Open networkjanitor opened 2 years ago
I think this is also what https://github.com/arteria/django-background-tasks/issues/151 is about, but that issue does not have any description and is four years old by now.
Hi, thanks for the detailed issue. Yes there are a number of issues with django-background-tasks
which cause knock-on issues. There is a (long running) process to replace django-background-tasks
with celery
, the hold-up being it's a lot of work to switch without breaking anyones existing tasks and install as I need to basically port over all existing tasks to celery using and a heartbeat. This is also holding up fixing a load of the heavy tasks (deleting a big source causing a 503/timeout etc.) to background tasks. For an immediate work-around, you can use the reset-tasks
command line option, this will delete all the existing (including stale) django-background-tasks
tasks and re-create any as needed as new tasks.
For an immediate work-around, you can use the reset-tasks command line option, this will delete all the existing (including stale) django-background-tasks tasks and re-create any as needed as new tasks.
That's exactly what I have been using (in crontab by now), but it's hardly working. Right now the taskqueue usually deadlocks while reset-tasks
is still running, if not shortly after reset-tasks
finishes, leaving behind ~2500 unprocessed tasks. Which means per handful of newly processed tasks (i.e. metadata/data download), it needs to re-index all sources again and again.
Ah, fair enough. Unfortunately it's unlikely I'm going to be able to support a not updated upstream package to resolve this bug directly. I'd not heard of this particular issue before and not one where reset-tasks
didn't at least temporarily fix it. Relying on it on cron should obviously be overkill, but seems required for some installations sadly. I'll update this issue with details on the migration to celery though if you like.
For now I'm using the following new command (placed at /app/sync/management/commands/unlock-tasks.py
) to unlock (by deletion and recreation) any locked tasks by dead processes:
from django.core.management.base import BaseCommand
from django.utils.translation import gettext_lazy as _
from django.utils import timezone
from background_task.models import Task
from common.logger import log
class Command(BaseCommand):
help = 'Unlocks jobs, which are locked by dead processes.'
def handle(self, *args, **options):
log.info('Fetching locked tasks...')
# Iter all locked tasks
locked_tasks = Task.objects.locked(timezone.now())
for locked_task in locked_tasks:
if locked_task.locked_by_pid_running():
log.info(f'Tasks is still fine: {locked_task}')
else:
log.info(f'Tasks needs unlocking: {locked_task}')
if locked_task.is_repeating_task():
# Deleting repeating tasks is bad (would result in no more source
# index tasks), so we schedule them before deletion.

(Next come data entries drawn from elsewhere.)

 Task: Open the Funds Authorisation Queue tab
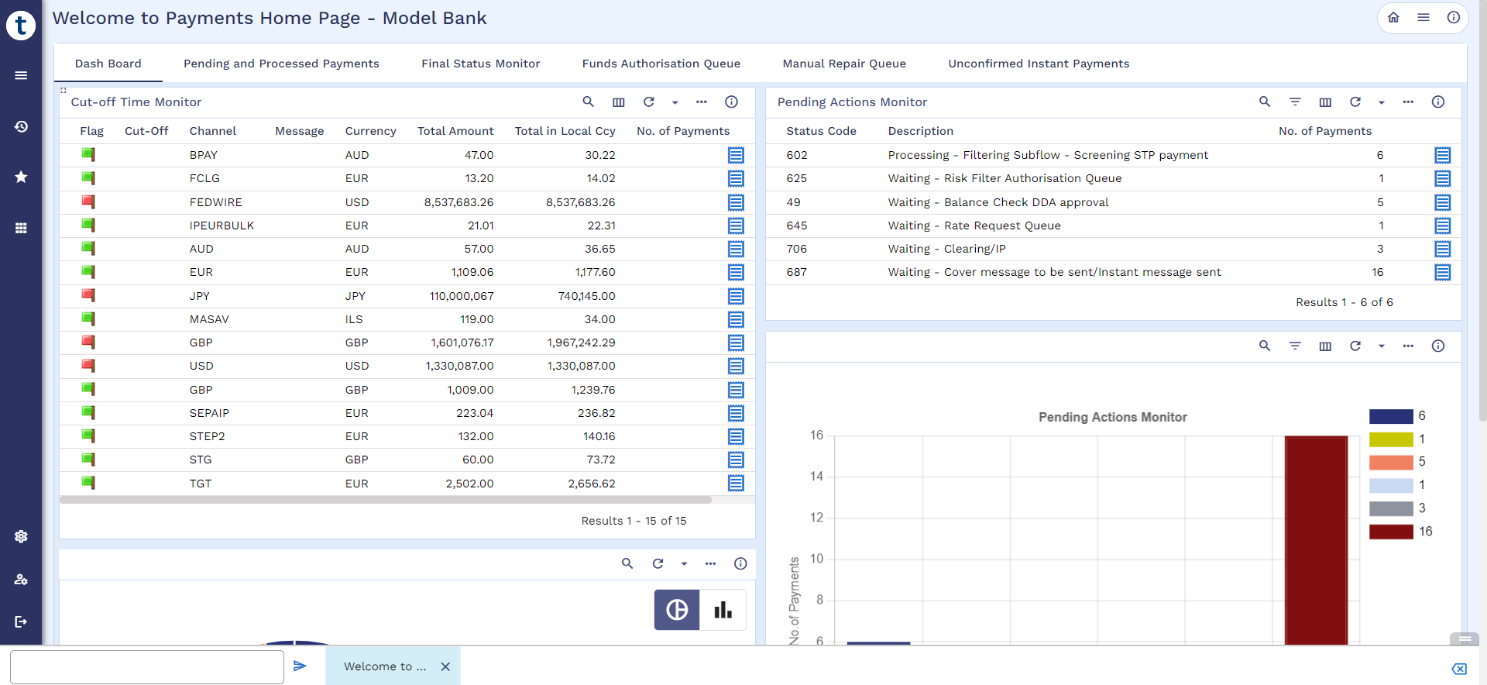661,64

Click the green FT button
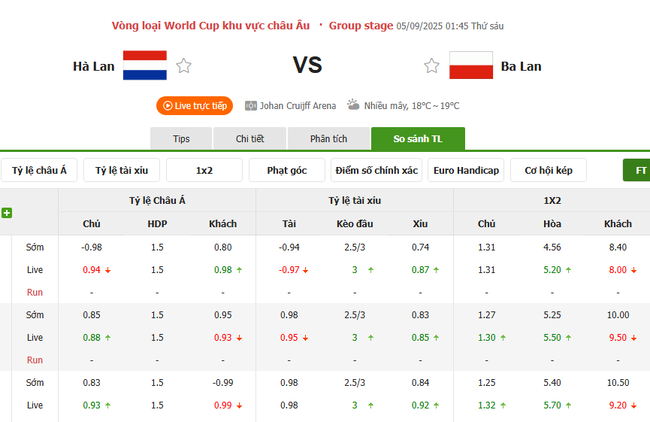pyautogui.click(x=638, y=171)
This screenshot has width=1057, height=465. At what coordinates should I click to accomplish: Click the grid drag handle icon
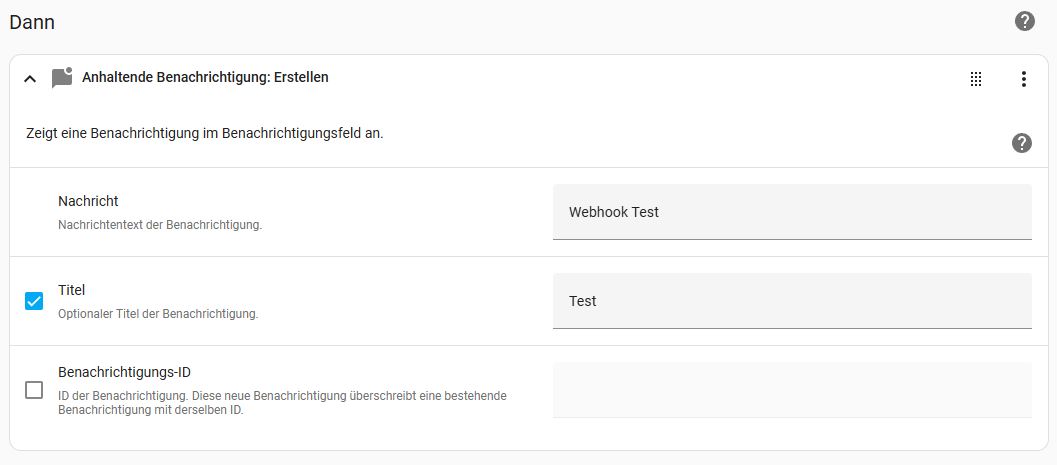pyautogui.click(x=975, y=79)

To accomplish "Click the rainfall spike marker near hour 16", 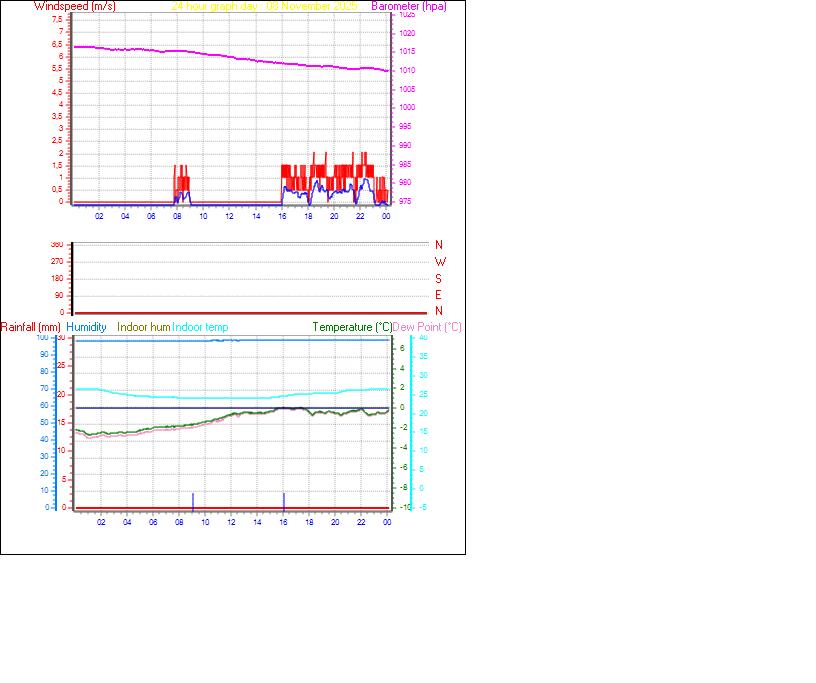I will (x=283, y=502).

# This matches the flow in the bg_runner (w/o signals).
log.info(f'Re-schedule repeating task: {locked_task}')
locked_task.create_repetition()
# Deleting a locked, non-repeating task should not be too bad,
# as it should be re-created on the source index task again.
log.info(f'Deleting task: {locked_task}')
locked_task.delete()
## Unlocking by setting locked_by and locked_at to None
## results in source index tasks being repeated over and over,
## since those seem to be the ones crashing process_tasks for me.
## Re-execution of the same source index task results in duplicate
## download tasks being scheduled, without them ever being executed
#locked = locked_tasks.filter(pk=locked_task.pk)
#locked.update(locked_by=None, locked_at=None)
log.info('Done')
This really seems like some last resort workaround, as I'm deleting the non-repeating tasks instead of rescheduling them. It seems to work so far and it also seems like only the (repeating) source index tasks were crashing the process_tasks
process. I'll observe this for a few days and note anything else that comes to mind - just in case someone else stumbles across this issue (and can't solve it by setting TZ
correctly, switching away from sqlite or using reset-tasks
to fix it), at least until the celery replacement is ready :)
Thanks for the command for anyone else who stumbles over these sorts of issues. Most helpful!
@networkjanitor Good job, thank you!
@meeb should @networkjanitor 's command be added to the repo?
Situation:
Sometimes the
process_tasks
process gets killed/exits (for whatever reason) and then is restarted by s6. However, if the original process had locked tasks in the db, then these do not get unlocked, not on restart and not after they are expired. Should the amount of locked 'dead' tasks be equal toBACKGROUND_TASK_ASYNC_THREADS
, then the whole task queue is deadlocked until tasks are reset.As far as I can tell, this is because of a bug in
django-background-tasks
, related to: https://github.com/arteria/django-background-tasks/issues/239When using
BACKGROUND_TASK_ASYNC_THREADS
tasks never expire as per the linked issue. So even if there are locked tasks in the db (by processes which do not longer exist), they wont get unlocked. Same for tasks running longer thanMAX_RUN_TIME
(thats what the linked issue is actually about).Ideas to solve this or work around this:
django-background-tasks
or patch it in the version you are using (since it is unmaintained)task.locked_by_pid_running()
and unlocks them, should it return false.